Faik Bulut'a göre Siyasal İslam'ın başarısız olmasının nedenleriyle ilgili şu iddialarda bulundu:

"Geçmişte Politik İslam otoriter rejimlere karşı muhalefet yaparken daha bir toplumda tabanı ve inanırlığı vardı. ‘Çözüm İslam'da, ‘Biz İslam'la bu işi çözeriz' diye sloganları vardı. İyi organize olmalarından dolayı da toplum da bunlara inanmışlardı. ‘Biz adil bir düzen getireceğiz' dediler. İktidara geldiklerinde tersi oldu, otoriter tavır takındılar. Eleştirdikleri Batı emperyalizmi ile işbirliği yaptılar. Geriye sadece ritüelller kaldı. Daha fazla cami yapmak şeklinde."

Siyasal İslam devrinin kapanmak üzere olduğunu iddia eden Bulut, Siyasal İslam'ın Türkiye'de çökmesinde Refah Partisi geleneğinin ve AK Parti'yi kuran kadroların halkın lehine olmayan icraatlerinin çok etkisi olduğunu da iddia etti.

"DAVUTOĞLU'NUN YORUMU DAHA İSABETLİ"

Eski Ak Parti milletvekili ve yazar Resul Tosun, Siyasal İslam, İslami terör gibi kavramların emperyalistlerce İslam'ı karalamak için icat edildiğini belirterek sözlerini şöyle sürdürdü:

"Siyasal İslam diye bir şey bize göre yok. Dindarların siyaseti diyebiliriz. Dindarlar siyasette başarılı oldu mu olmadı mı tartışılır. Ancak Siyasal İslam var mıdır yok mudur yorumuna itiraz ediyoruz. Bu nedenle Ahmet Davutoğlu'nun yorumu daha isabetli."

"AK PARTİ HİÇBİR ZAMAN SİYASAL İSLAM'IN TEMSİLCİSİ OLMADI, BÖYLE BİR İDDİADA BULUNMADI"

Yazar Ümit Aktaş, AK Parti'nin hiçbir zaman Siyasal İslam'ın temsilcisi olmadığı gibi İslamcılık iddiasının da olmadığını iddia ederek sözlerini şöyle devam ettirdi:

İran ve Mısır'a dair bir Siyasal İslamcılık yorumu yapabiliriz ama Türkiye'de AK Parti'nin üstlenmediği bir kavram üzerinden nasıl yorum yapacağız. Tam da Babacan'ın parti kuracağı bir süreçte böyle bir açıklama gelmesi bana manidar geldi. Başta iyiydik sonra bozuldu diyor. Sanki Babacan ve arkadaşları varken iyiydi sonra kötüye döndü gibi bir izlenim veriyor. AK Parti'de bozulma 2010'lardan itibaren ortaya çıkmaya başladı. O zaman bütün bu faktörler partinin içindeydi. Yumuşak dille bir şeyler söyledilerse asla adaletsizlikler, insan hakları ihlalleri konusunda gerektiği kadar ses çıkarmadılar. Ne zaman o yapının dışına çıktılarsa ya da çıkarıldılarsa o zaman konuşmaya başladılar.

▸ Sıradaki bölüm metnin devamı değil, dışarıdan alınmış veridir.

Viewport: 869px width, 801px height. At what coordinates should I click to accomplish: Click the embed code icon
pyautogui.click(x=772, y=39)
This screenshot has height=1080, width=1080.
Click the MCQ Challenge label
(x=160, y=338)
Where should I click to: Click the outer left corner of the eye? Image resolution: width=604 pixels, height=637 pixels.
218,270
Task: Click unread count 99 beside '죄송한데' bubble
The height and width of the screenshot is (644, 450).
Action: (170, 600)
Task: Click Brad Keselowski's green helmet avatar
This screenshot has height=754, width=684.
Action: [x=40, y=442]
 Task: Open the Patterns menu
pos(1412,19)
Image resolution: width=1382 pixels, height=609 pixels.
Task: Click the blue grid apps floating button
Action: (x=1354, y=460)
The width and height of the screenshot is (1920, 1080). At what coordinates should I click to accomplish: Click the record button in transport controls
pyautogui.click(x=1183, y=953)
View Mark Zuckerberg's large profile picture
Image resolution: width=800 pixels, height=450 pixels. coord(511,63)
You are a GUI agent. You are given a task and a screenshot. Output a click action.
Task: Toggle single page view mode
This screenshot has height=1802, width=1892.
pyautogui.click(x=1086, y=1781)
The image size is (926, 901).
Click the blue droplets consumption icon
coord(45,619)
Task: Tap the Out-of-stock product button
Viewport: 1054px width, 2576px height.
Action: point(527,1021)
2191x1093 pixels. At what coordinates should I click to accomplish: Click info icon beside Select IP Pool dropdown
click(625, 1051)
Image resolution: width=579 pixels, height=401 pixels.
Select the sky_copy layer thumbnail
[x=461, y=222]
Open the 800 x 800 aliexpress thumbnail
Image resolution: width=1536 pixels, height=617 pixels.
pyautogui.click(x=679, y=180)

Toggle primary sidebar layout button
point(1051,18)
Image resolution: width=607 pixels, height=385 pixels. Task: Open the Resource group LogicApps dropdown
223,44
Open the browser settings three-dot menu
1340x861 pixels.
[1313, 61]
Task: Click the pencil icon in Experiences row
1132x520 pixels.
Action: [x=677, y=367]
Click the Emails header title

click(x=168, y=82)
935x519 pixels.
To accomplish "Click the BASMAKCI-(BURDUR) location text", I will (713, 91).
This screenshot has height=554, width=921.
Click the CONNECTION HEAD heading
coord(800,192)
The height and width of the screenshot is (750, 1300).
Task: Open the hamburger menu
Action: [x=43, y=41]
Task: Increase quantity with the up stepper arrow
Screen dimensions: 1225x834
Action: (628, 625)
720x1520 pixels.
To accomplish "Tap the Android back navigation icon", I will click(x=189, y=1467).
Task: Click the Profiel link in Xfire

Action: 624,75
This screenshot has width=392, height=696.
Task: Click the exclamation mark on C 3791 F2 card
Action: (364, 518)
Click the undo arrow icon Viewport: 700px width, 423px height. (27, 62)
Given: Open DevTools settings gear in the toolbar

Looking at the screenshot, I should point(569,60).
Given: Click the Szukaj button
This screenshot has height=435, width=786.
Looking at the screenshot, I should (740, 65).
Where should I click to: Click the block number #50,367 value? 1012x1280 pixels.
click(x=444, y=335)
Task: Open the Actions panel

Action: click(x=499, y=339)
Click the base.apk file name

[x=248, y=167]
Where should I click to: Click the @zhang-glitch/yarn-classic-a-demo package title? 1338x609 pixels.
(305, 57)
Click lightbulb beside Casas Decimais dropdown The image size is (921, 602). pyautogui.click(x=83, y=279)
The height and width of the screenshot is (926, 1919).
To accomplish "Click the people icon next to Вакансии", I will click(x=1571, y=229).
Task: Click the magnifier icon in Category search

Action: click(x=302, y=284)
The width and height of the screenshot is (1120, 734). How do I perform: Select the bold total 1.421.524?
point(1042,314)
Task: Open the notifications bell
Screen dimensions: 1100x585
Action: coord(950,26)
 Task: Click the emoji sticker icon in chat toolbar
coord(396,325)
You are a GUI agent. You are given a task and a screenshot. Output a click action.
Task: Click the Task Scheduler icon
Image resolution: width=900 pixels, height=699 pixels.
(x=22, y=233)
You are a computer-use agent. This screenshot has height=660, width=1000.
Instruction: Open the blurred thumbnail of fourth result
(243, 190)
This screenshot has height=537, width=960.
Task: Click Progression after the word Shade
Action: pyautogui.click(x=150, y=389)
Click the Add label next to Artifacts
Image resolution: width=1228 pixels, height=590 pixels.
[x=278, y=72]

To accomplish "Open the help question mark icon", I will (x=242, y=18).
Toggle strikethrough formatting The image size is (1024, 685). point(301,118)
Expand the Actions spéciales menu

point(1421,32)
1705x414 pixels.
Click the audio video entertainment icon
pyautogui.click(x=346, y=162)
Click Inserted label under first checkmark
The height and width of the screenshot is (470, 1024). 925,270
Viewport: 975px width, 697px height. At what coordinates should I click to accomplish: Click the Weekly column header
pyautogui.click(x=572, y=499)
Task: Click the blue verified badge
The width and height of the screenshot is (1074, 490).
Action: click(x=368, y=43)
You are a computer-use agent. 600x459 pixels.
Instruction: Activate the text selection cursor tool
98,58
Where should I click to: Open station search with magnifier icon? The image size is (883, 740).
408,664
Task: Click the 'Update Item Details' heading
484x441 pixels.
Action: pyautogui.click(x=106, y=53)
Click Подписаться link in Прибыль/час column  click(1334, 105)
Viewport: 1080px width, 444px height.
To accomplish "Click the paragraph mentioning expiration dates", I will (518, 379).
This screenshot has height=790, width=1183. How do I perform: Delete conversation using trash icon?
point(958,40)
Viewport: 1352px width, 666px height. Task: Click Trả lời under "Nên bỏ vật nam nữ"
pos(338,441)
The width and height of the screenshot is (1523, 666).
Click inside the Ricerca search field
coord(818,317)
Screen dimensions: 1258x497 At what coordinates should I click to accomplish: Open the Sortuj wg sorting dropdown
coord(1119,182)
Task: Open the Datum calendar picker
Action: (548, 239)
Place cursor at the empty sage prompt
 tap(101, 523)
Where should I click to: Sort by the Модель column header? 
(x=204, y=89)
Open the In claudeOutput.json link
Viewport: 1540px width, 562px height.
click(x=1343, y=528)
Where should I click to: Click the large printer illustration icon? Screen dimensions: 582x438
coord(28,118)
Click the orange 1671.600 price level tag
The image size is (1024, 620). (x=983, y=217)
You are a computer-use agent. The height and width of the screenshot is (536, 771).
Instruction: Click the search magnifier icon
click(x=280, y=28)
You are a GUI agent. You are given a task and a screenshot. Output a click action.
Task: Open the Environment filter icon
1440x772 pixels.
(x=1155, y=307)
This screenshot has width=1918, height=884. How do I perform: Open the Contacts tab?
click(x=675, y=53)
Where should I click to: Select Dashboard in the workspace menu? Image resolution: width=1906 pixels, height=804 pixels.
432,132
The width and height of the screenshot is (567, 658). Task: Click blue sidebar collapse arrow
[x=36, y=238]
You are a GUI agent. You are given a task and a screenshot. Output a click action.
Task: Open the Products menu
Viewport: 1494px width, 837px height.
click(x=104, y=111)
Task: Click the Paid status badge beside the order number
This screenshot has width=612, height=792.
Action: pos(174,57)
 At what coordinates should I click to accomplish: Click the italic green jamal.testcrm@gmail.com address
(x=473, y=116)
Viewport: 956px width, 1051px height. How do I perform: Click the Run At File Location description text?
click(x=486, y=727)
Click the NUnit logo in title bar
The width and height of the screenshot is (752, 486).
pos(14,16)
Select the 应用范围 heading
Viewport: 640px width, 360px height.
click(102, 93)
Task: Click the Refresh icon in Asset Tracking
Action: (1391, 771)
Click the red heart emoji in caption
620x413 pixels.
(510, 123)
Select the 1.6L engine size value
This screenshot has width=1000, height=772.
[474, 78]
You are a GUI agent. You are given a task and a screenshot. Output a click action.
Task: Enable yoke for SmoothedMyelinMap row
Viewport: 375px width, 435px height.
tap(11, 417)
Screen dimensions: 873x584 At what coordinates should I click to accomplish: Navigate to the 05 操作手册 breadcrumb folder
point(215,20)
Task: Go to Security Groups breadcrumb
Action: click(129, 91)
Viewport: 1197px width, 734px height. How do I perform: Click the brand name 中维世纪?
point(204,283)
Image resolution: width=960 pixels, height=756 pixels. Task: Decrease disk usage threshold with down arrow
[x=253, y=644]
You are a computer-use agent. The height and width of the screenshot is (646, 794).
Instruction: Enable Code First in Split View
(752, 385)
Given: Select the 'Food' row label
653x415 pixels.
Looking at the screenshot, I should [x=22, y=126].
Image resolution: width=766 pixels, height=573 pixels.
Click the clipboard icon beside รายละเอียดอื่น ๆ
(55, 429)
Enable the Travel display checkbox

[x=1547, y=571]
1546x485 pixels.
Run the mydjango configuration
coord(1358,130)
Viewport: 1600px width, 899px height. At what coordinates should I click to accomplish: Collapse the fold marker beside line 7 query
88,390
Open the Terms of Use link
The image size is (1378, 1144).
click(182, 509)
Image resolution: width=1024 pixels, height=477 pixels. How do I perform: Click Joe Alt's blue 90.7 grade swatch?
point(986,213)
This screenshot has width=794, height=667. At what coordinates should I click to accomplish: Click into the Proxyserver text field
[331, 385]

İslam zaten siyasal bir dindir” diyen Aktaş, sözlerini şöyle tamamladı:

"Siyasal olması normaldir. Siyasetin dışında olan hayatta bir unsur yoktur. Bütün bu süreçler içerisinde bazı partilerin başarısız olması o harekete ya da dinin hanesine yazılamaz. Bunun ayrıca bu dönem konuşulmasını doğru bulmadım zamanlama bana manidar geldi."